> _TASK DIRECTIONS_: Excluding pictures, reproduce word for word the lines from the one containing "You are a GUI" through the end of the material below.
"""
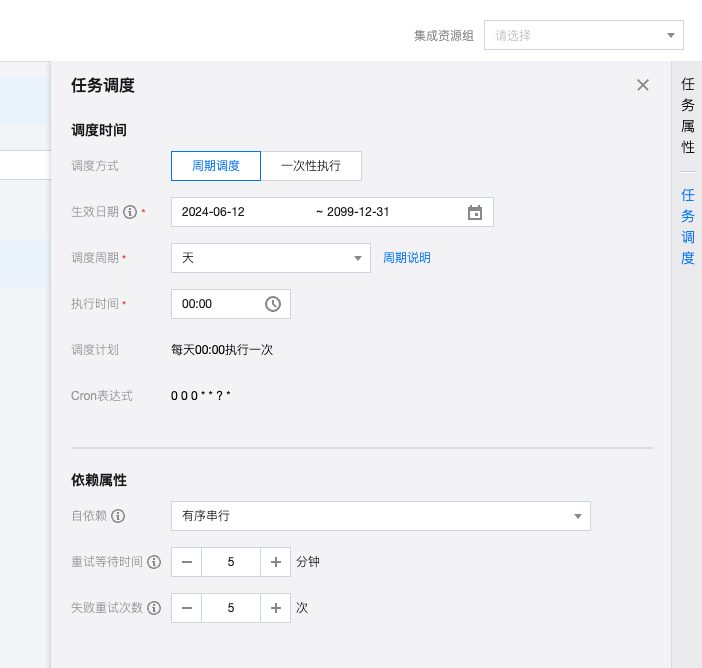Viewport: 702px width, 668px height.
Task: Click the clock icon in 执行时间 field
Action: (273, 304)
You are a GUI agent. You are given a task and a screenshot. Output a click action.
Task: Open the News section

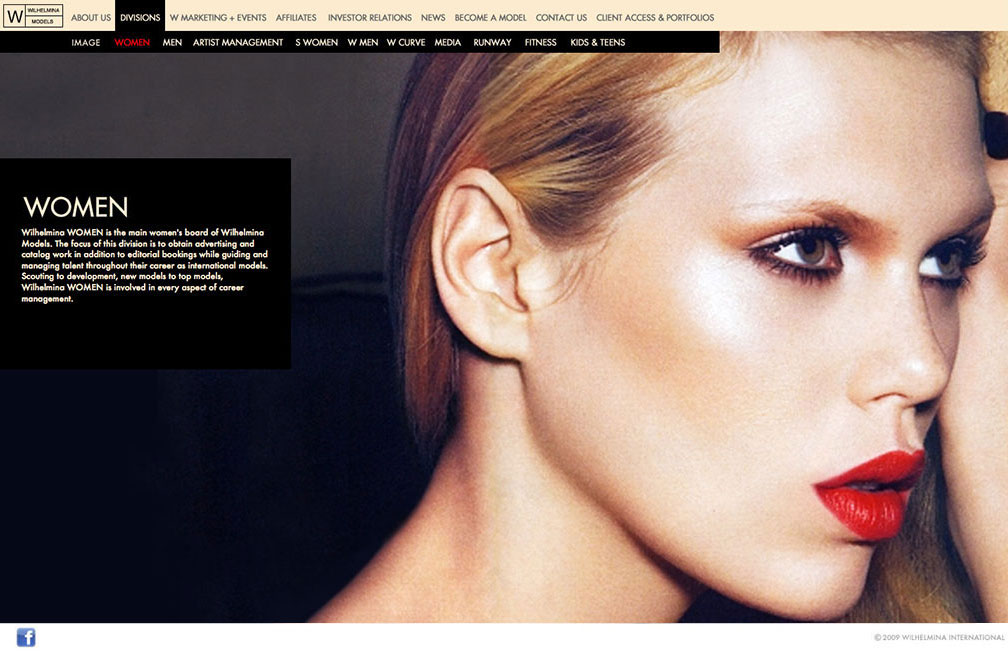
"""
> _RESULT OF THE TASK_:
You are a GUI agent. You are given a task and a screenshot. Output a click action.
Task: Open the News section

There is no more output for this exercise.